11. She takes credit for everyone’s successes.
Your achievements become proof of her excellent parenting, your talents get attributed to genetics you inherited from her, and your hard work gets reframed as something she made possible through her sacrifices and support.
She inserts herself into every success story while distancing herself from any failures or problems. Family members learn that sharing good news means having it stolen, so they start keeping accomplishments private to avoid having them appropriated.
12. She uses selective memory about family rules and expectations.
Standards and expectations that apply to everyone else mysteriously don’t apply to her, but she genuinely seems surprised when this double standard gets pointed out. Rules are flexible when they inconvenience her, but rigid when other people want exceptions.
When confronted about this inconsistency, she either doesn’t remember making the rule, claims the situation is different, or explains why she deserves special treatment. The goal posts constantly move to accommodate her needs while staying fixed for everyone else.
13. She turns your relationships with other people into competitions with her.
Your friendships, romantic relationships, or connections with other family members get treated as threats to her position rather than normal human relationships. She finds ways to create conflict between you and people you care about.
She might share embarrassing stories about you to your friends, create drama during important relationship milestones, or make demands that force you to choose between her and other people. Your relationships become battlegrounds where she’s fighting for primacy.

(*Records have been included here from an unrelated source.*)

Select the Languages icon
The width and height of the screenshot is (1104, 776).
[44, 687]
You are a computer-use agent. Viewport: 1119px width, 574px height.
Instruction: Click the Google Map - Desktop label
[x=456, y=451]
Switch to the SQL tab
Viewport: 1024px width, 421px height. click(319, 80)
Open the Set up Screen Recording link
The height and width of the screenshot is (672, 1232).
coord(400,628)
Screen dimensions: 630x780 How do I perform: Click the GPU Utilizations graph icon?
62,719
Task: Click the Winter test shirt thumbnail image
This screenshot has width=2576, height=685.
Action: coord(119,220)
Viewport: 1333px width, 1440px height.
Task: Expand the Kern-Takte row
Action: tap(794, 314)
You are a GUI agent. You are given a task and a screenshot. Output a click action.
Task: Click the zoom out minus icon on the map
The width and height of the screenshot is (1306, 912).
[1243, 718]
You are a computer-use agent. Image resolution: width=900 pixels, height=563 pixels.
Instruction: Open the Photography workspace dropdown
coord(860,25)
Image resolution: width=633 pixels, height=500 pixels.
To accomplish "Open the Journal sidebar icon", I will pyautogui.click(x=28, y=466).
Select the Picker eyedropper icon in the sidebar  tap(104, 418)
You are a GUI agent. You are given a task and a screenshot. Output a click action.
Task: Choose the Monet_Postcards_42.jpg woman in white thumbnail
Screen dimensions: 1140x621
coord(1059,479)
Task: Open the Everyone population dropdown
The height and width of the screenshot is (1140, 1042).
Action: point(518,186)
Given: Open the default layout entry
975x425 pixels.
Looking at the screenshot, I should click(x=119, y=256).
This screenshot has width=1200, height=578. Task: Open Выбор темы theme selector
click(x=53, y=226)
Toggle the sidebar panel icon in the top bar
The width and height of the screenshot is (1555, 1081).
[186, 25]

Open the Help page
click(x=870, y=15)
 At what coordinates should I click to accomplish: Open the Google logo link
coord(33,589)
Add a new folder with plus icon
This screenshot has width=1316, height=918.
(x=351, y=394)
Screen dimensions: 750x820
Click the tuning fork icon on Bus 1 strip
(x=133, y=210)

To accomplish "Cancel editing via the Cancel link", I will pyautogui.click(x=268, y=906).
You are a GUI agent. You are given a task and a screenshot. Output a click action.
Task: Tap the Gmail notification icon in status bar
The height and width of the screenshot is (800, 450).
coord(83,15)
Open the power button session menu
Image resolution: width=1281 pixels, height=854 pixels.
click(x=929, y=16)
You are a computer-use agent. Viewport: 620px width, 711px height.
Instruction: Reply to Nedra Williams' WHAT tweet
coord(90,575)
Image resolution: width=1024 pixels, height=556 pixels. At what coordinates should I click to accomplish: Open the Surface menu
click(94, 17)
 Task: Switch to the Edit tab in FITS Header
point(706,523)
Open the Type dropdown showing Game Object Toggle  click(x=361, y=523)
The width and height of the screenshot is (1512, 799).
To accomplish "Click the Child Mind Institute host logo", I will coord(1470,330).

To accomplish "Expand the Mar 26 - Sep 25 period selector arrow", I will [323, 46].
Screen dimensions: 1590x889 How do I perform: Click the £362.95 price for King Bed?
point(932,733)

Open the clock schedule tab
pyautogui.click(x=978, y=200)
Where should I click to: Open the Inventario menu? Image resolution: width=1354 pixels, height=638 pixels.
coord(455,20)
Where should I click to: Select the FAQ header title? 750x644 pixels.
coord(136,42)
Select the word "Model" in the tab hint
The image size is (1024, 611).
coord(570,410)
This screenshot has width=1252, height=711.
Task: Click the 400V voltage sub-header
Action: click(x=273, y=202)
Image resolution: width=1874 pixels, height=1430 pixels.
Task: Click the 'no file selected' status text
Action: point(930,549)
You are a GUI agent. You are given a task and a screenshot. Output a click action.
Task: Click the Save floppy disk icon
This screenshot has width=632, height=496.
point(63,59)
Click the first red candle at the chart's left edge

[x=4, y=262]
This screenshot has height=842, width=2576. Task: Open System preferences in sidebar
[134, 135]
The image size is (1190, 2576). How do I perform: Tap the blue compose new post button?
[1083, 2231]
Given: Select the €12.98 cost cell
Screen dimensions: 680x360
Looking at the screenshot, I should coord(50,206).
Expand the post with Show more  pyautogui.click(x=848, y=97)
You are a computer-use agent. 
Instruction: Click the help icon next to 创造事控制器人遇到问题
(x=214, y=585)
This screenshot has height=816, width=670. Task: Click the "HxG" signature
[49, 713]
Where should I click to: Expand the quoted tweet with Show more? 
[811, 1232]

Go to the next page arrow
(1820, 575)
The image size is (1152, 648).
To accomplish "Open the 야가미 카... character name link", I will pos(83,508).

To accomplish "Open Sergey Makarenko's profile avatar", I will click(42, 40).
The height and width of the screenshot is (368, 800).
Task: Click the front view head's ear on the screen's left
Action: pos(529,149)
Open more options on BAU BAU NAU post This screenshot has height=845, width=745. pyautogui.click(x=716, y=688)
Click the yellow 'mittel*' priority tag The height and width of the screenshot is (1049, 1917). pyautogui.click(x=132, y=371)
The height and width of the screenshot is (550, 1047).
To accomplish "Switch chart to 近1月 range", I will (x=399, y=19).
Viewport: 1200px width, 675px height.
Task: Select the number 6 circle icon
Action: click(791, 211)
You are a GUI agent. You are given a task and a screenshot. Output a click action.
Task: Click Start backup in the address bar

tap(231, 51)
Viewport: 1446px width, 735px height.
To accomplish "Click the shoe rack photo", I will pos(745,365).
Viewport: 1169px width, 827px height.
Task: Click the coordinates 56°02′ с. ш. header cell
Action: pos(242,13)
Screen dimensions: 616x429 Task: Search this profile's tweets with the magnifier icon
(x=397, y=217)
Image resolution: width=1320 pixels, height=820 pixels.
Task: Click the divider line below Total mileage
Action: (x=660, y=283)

14. She reframes abuse as love and protection.
Controlling, manipulative, or hurtful behaviour gets redefined as caring, protecting, or loving you so much that she can’t help herself. The worse her behaviour, the more she insists it comes from a place of deep love and concern.
This reframing makes it impossible to address problematic behaviour because criticising her actions means rejecting her love. You’re forced to accept harmful treatment as evidence of how much she cares, creating confusion about what healthy love looks like.
15. She punishes honesty while demanding transparency.
Your mother insists that families should share everything and be completely open with each other, but when you’re honest about your feelings or experiences, you get punished through guilt trips, anger, or emotional withdrawal.
This impossible dynamic teaches you to lie or hide things to protect yourself, but then she uses your secrecy as evidence that you don’t trust or love her. You can’t win because honesty gets punished, but dishonesty gets guilt-tripped.